Ping Lichuan, Wang Ningyuan, Tang Guofang, Lu Thomas, Yin Li, Tu Wenhe, Fu Qian-Jie
a Nurotron Biotechnology, Inc. , Irvine , CA , USA.
b Zhejiang Nurotron Biotechnology Co., Ltd , Zhejiang , PR China.
Cochlear Implants Int. 2017 Sep;18(5):240-249. doi: 10.1080/14670100.2017.1339492. Epub 2017 Jun 20.
Because of limited spectral resolution, Mandarin-speaking cochlear implant (CI) users have difficulty perceiving fundamental frequency (F0) cues that are important to lexical tone recognition. To improve Mandarin tone recognition in CI users, we implemented and evaluated a novel real-time algorithm (C-tone) to enhance the amplitude contour, which is strongly correlated with the F0 contour.
The C-tone algorithm was implemented in clinical processors and evaluated in eight users of the Nurotron NSP-60 CI system.
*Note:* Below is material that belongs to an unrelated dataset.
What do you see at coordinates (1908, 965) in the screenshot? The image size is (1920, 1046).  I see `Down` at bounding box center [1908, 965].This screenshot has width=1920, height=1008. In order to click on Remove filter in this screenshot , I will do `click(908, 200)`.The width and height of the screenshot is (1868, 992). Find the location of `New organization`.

Subjects were given 2 weeks of experience with C-tone. Recognition of Chinese tones, monosyllables, and disyllables in quiet was measured with and without the C-tone algorithm. Subjective quality ratings were also obtained for C-tone.
After 2 weeks of experience with C-tone, there were small but significant improvements in recognition of lexical tones, monosyllables, and disyllables (P < 0.05 in all cases). Among lexical tones, the largest improvements were observed for Tone 3 (falling-rising) and the smallest for Tone 4 (falling). Improvements with C-tone were greater for disyllables than for monosyllables. Subjective quality ratings showed no strong preference for or against C-tone, except for perception of own voice, where C-tone was preferred.
The real-time C-tone algorithm provided small but significant improvements for speech performance in quiet with no change in sound quality. Pre-processing algorithms to reduce noise and better real-time F0 extraction would improve the benefits of C-tone in complex listening environments.
Chinese CI users' speech recognition in quiet can be significantly improved by modifying the amplitude contour to better resemble the F0 contour.
由于频谱分辨率有限,使用普通话的人工耳蜗(CI)使用者在感知对声调识别很重要的基频(F0)线索方面存在困难。为了提高CI使用者的普通话声调识别能力,我们实施并评估了一种新颖的实时算法(C调算法),以增强与F0轮廓密切相关的幅度轮廓。
C调算法在临床处理器中实现,并在八名诺尔康NSP-60 CI系统的使用者中进行评估。受试者使用C调算法两周。在有和没有C调算法的情况下,测量安静环境中汉语声调、单音节和双音节的识别率。还获得了对C调算法的主观质量评分。
使用C调算法两周后,声调、单音节和双音节的识别率有小幅但显著的提高(所有情况下P < 0.05)。在声调中,第三声(降升调)的改善最大,第四声(降调)的改善最小。C调算法对双音节的改善比对单音节的改善更大。主观质量评分显示,除了对自己声音的感知(更倾向于C调算法)外,对C调算法没有强烈的偏好或反感。
实时C调算法在安静环境下对语音表现有小幅但显著的改善,且音质没有变化。减少噪声的预处理算法和更好的实时F0提取将改善C调算法在复杂聆听环境中的效果。
通过修改幅度轮廓使其更接近F0轮廓,可以显著提高中国CI使用者在安静环境下的语音识别能力。